**Given problem:**
How many lines in the items below contain the word "Viewport"? Reply with the number alone.

--- Records provided ---

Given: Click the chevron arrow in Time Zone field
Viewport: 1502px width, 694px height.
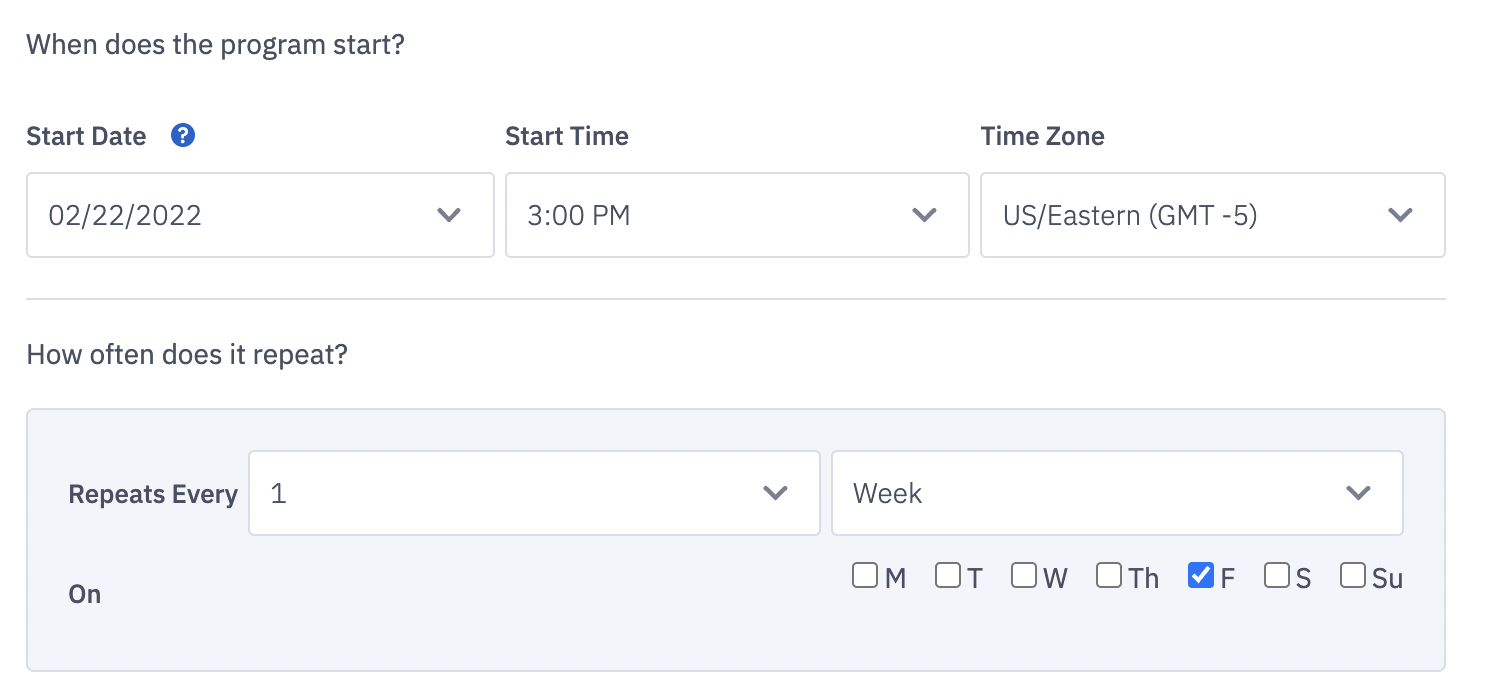Looking at the screenshot, I should pos(1400,215).
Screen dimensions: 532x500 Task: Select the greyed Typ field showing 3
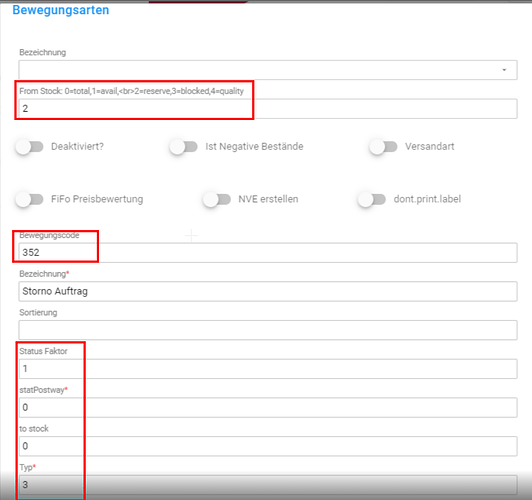(x=268, y=485)
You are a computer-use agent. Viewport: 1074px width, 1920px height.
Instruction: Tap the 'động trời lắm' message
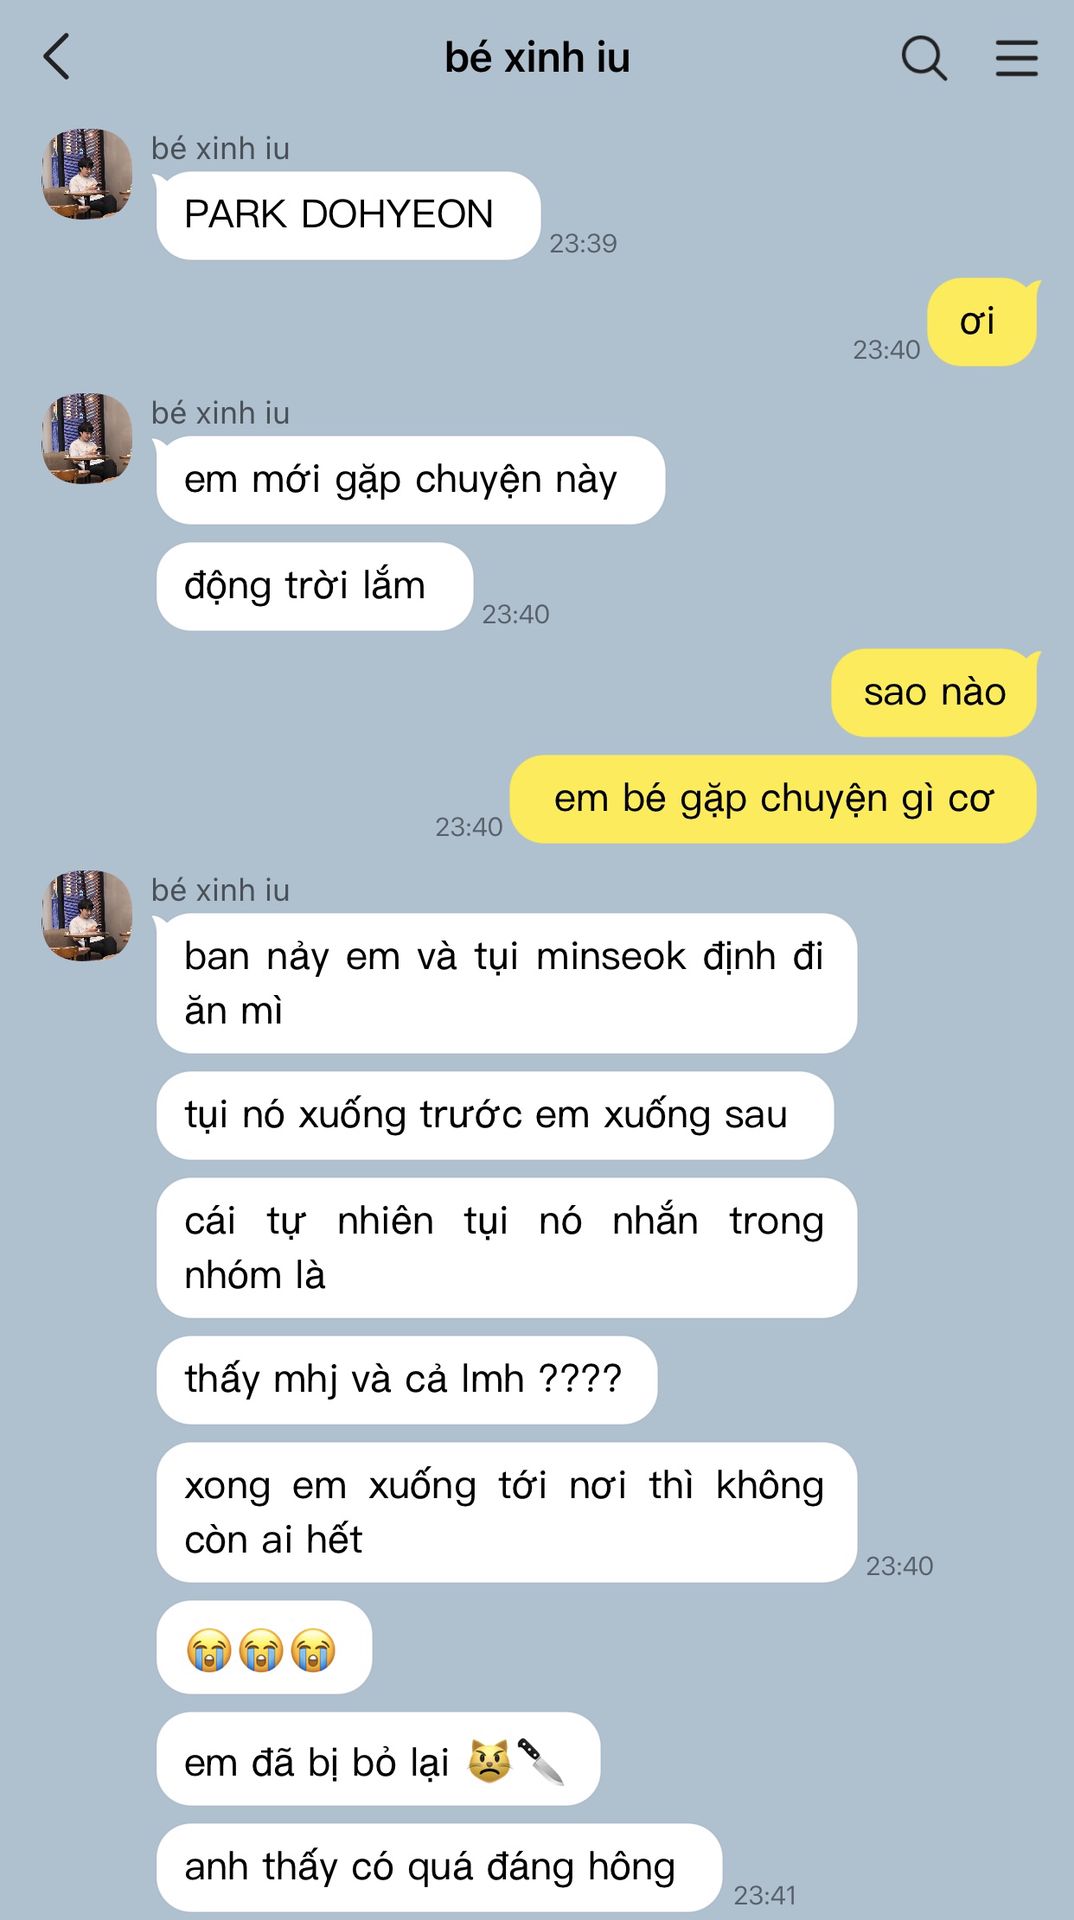(x=314, y=586)
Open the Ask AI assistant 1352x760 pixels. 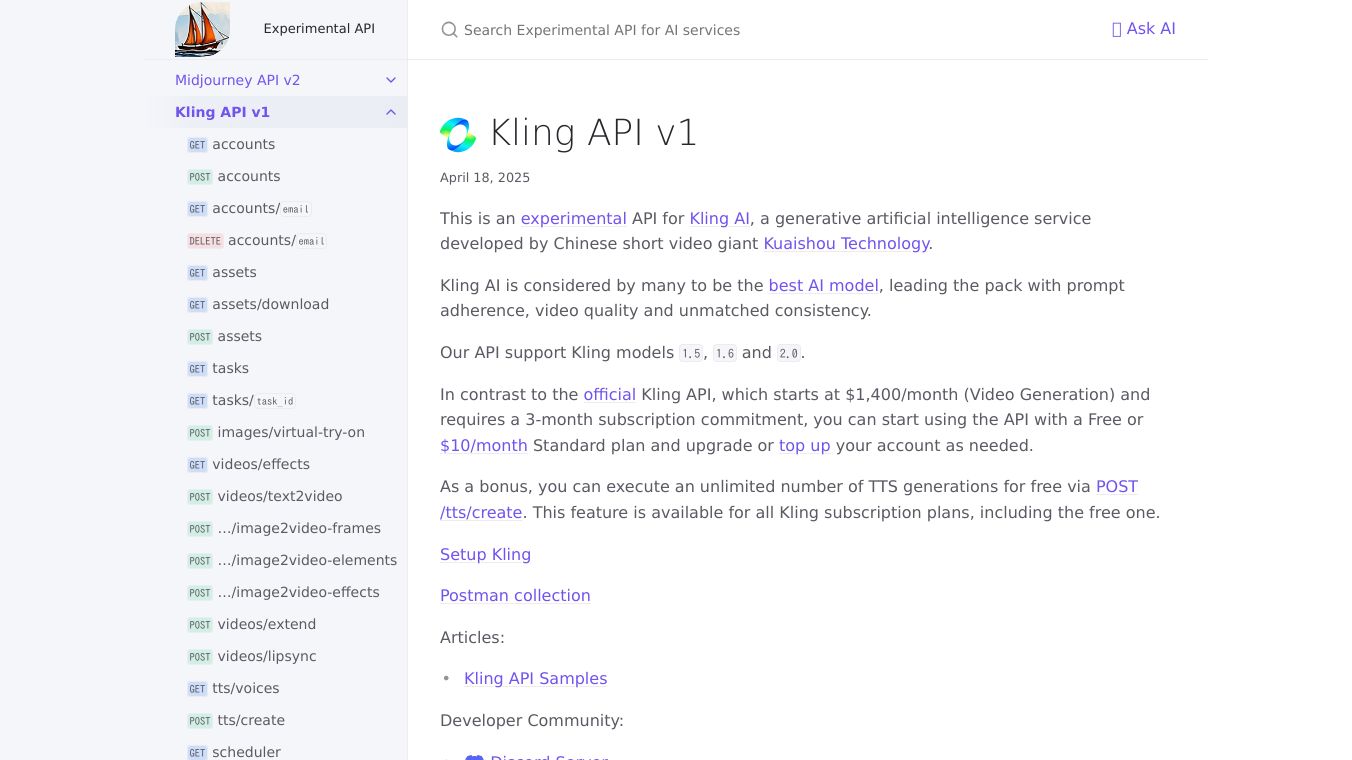point(1143,29)
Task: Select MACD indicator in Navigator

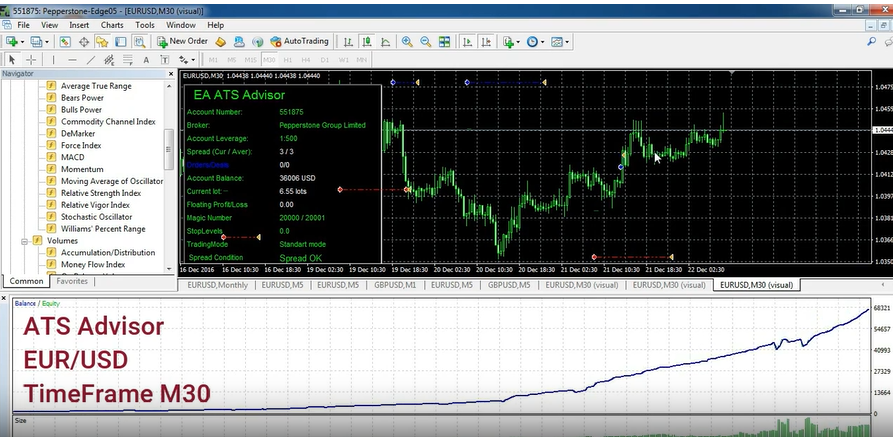Action: tap(72, 157)
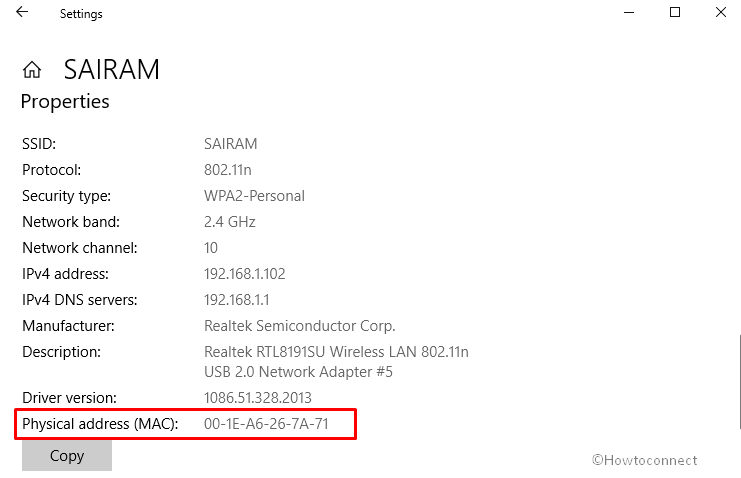Minimize the Settings window

[629, 12]
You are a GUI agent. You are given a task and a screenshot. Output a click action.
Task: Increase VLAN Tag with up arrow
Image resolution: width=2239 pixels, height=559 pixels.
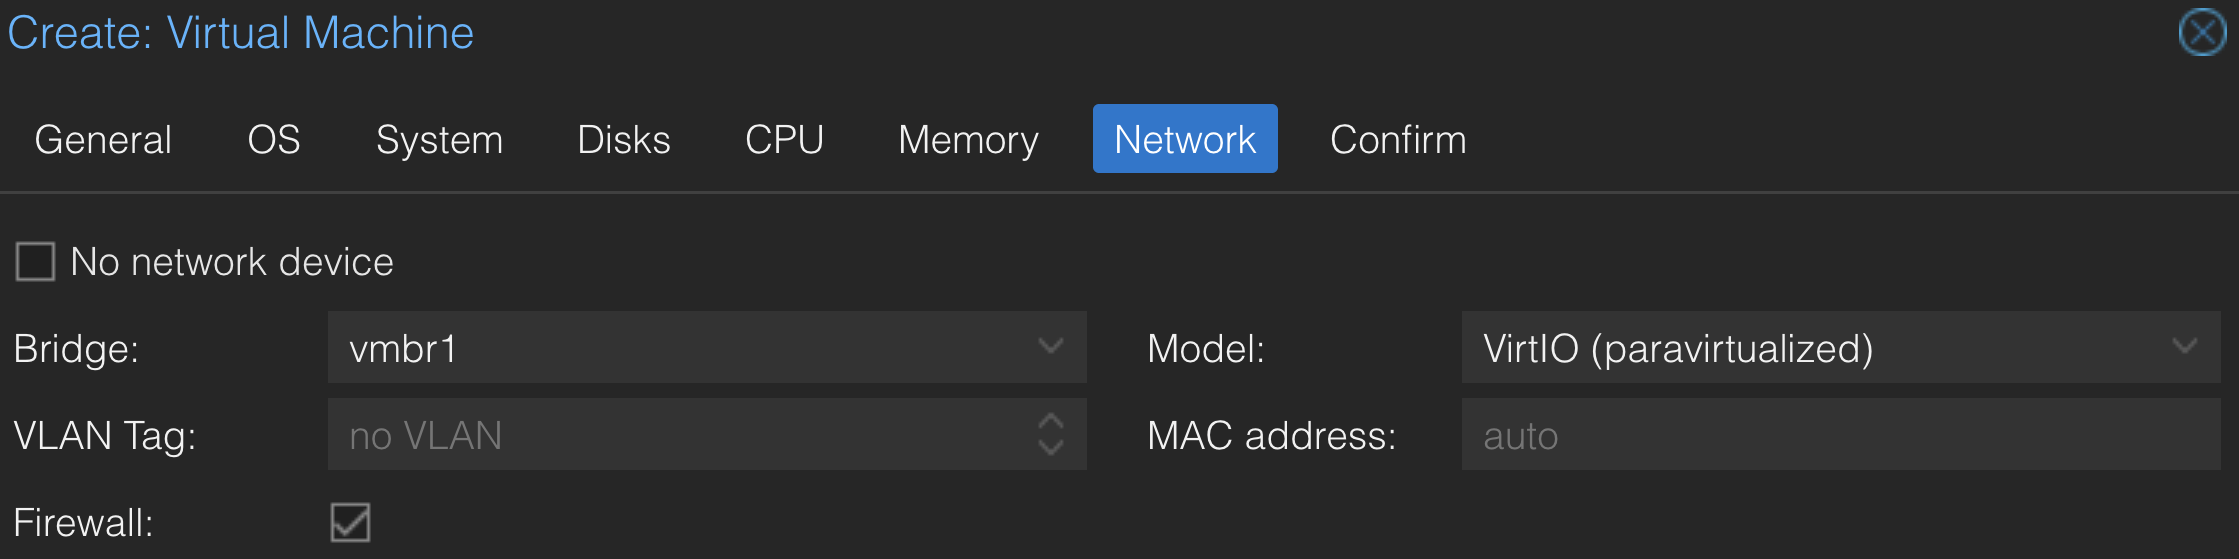point(1050,421)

---

**Response to this task:**
2